_Exercise_: Each of the entries should be retyped precisely as it appears.

(Dataset records)

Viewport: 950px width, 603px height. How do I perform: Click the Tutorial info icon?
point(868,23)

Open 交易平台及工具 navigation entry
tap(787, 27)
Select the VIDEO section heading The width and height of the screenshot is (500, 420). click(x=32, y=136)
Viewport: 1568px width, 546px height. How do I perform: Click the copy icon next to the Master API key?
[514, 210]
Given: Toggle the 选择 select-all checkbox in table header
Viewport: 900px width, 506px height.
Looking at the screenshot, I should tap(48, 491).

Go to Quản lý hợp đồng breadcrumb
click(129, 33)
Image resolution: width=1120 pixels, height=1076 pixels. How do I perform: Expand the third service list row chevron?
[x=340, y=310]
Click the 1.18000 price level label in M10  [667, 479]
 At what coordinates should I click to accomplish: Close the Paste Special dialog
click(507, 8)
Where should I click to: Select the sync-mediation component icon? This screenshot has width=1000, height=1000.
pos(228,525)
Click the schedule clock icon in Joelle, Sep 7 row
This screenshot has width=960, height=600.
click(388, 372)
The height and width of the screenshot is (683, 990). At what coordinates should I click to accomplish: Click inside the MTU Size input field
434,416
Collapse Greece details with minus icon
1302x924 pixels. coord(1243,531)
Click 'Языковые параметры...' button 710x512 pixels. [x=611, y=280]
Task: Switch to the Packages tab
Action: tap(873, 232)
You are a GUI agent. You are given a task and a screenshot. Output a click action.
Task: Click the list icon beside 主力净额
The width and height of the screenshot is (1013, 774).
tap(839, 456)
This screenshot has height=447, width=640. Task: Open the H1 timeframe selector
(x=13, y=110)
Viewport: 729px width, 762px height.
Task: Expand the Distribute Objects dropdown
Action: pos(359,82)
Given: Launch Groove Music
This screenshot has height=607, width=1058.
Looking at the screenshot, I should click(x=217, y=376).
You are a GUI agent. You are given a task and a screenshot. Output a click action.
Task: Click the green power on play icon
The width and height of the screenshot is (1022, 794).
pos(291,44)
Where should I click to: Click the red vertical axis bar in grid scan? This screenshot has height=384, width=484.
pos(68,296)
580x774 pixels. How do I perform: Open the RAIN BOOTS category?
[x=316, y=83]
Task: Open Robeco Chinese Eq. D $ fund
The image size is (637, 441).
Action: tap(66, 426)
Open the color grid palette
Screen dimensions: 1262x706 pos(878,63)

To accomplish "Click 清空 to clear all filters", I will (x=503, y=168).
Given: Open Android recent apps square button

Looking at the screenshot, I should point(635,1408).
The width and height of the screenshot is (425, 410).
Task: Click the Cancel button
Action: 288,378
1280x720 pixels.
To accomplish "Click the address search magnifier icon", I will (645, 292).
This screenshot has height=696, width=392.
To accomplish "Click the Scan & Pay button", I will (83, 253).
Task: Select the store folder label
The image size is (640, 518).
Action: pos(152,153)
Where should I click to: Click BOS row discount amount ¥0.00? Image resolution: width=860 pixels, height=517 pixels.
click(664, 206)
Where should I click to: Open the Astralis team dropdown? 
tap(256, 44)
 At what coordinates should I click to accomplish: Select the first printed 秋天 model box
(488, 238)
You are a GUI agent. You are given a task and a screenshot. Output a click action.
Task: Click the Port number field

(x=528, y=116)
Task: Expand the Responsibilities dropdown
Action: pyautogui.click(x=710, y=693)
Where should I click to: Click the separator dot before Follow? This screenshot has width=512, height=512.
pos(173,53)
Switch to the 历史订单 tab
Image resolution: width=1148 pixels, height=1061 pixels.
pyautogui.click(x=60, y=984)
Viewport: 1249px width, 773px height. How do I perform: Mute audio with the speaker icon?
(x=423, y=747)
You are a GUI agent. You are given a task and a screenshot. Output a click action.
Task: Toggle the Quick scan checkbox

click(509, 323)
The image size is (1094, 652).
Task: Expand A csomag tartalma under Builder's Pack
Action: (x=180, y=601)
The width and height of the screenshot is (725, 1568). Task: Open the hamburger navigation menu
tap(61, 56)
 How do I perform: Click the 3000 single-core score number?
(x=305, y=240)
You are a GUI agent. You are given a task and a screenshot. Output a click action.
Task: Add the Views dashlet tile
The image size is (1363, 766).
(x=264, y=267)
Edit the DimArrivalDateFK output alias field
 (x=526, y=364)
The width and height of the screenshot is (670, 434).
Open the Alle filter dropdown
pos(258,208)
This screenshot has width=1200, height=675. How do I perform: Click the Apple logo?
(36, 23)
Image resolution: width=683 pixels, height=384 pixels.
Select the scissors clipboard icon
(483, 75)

(End Dataset records)

_Your solution_:
Viewport: 950px width, 603px height. How do I perform: Click the Tutorial info icon?
point(868,23)

Open 交易平台及工具 navigation entry
tap(787, 27)
Select the VIDEO section heading The width and height of the screenshot is (500, 420). click(x=32, y=136)
Viewport: 1568px width, 546px height. How do I perform: Click the copy icon next to the Master API key?
[514, 210]
Given: Toggle the 选择 select-all checkbox in table header
Viewport: 900px width, 506px height.
Looking at the screenshot, I should tap(48, 491).

Go to Quản lý hợp đồng breadcrumb
click(129, 33)
Image resolution: width=1120 pixels, height=1076 pixels. How do I perform: Expand the third service list row chevron?
[x=340, y=310]
Click the 1.18000 price level label in M10  [667, 479]
 At what coordinates should I click to accomplish: Close the Paste Special dialog
click(507, 8)
Where should I click to: Select the sync-mediation component icon? This screenshot has width=1000, height=1000.
pos(228,525)
Click the schedule clock icon in Joelle, Sep 7 row
This screenshot has width=960, height=600.
click(388, 372)
The height and width of the screenshot is (683, 990). At what coordinates should I click to accomplish: Click inside the MTU Size input field
434,416
Collapse Greece details with minus icon
1302x924 pixels. coord(1243,531)
Click 'Языковые параметры...' button 710x512 pixels. [x=611, y=280]
Task: Switch to the Packages tab
Action: tap(873, 232)
You are a GUI agent. You are given a task and a screenshot. Output a click action.
Task: Click the list icon beside 主力净额
The width and height of the screenshot is (1013, 774).
tap(839, 456)
This screenshot has height=447, width=640. Task: Open the H1 timeframe selector
(x=13, y=110)
Viewport: 729px width, 762px height.
Task: Expand the Distribute Objects dropdown
Action: pos(359,82)
Given: Launch Groove Music
This screenshot has height=607, width=1058.
Looking at the screenshot, I should click(x=217, y=376).
You are a GUI agent. You are given a task and a screenshot. Output a click action.
Task: Click the green power on play icon
The width and height of the screenshot is (1022, 794).
pos(291,44)
Where should I click to: Click the red vertical axis bar in grid scan? This screenshot has height=384, width=484.
pos(68,296)
580x774 pixels. How do I perform: Open the RAIN BOOTS category?
[x=316, y=83]
Task: Open Robeco Chinese Eq. D $ fund
The image size is (637, 441).
Action: tap(66, 426)
Open the color grid palette
Screen dimensions: 1262x706 pos(878,63)

To accomplish "Click 清空 to clear all filters", I will (x=503, y=168).
Given: Open Android recent apps square button

Looking at the screenshot, I should point(635,1408).
The width and height of the screenshot is (425, 410).
Task: Click the Cancel button
Action: 288,378
1280x720 pixels.
To accomplish "Click the address search magnifier icon", I will (645, 292).
This screenshot has height=696, width=392.
To accomplish "Click the Scan & Pay button", I will (83, 253).
Task: Select the store folder label
The image size is (640, 518).
Action: pos(152,153)
Where should I click to: Click BOS row discount amount ¥0.00? Image resolution: width=860 pixels, height=517 pixels.
click(664, 206)
Where should I click to: Open the Astralis team dropdown? 
tap(256, 44)
 At what coordinates should I click to accomplish: Select the first printed 秋天 model box
(488, 238)
You are a GUI agent. You are given a task and a screenshot. Output a click action.
Task: Click the Port number field

(x=528, y=116)
Task: Expand the Responsibilities dropdown
Action: pyautogui.click(x=710, y=693)
Where should I click to: Click the separator dot before Follow? This screenshot has width=512, height=512.
pos(173,53)
Switch to the 历史订单 tab
Image resolution: width=1148 pixels, height=1061 pixels.
pyautogui.click(x=60, y=984)
Viewport: 1249px width, 773px height. How do I perform: Mute audio with the speaker icon?
(x=423, y=747)
You are a GUI agent. You are given a task and a screenshot. Output a click action.
Task: Toggle the Quick scan checkbox

click(509, 323)
The image size is (1094, 652).
Task: Expand A csomag tartalma under Builder's Pack
Action: (x=180, y=601)
The width and height of the screenshot is (725, 1568). Task: Open the hamburger navigation menu
tap(61, 56)
 How do I perform: Click the 3000 single-core score number?
(x=305, y=240)
You are a GUI agent. You are given a task and a screenshot. Output a click action.
Task: Add the Views dashlet tile
The image size is (1363, 766).
(x=264, y=267)
Edit the DimArrivalDateFK output alias field
 (x=526, y=364)
The width and height of the screenshot is (670, 434).
Open the Alle filter dropdown
pos(258,208)
This screenshot has width=1200, height=675. How do I perform: Click the Apple logo?
(36, 23)
Image resolution: width=683 pixels, height=384 pixels.
Select the scissors clipboard icon
(483, 75)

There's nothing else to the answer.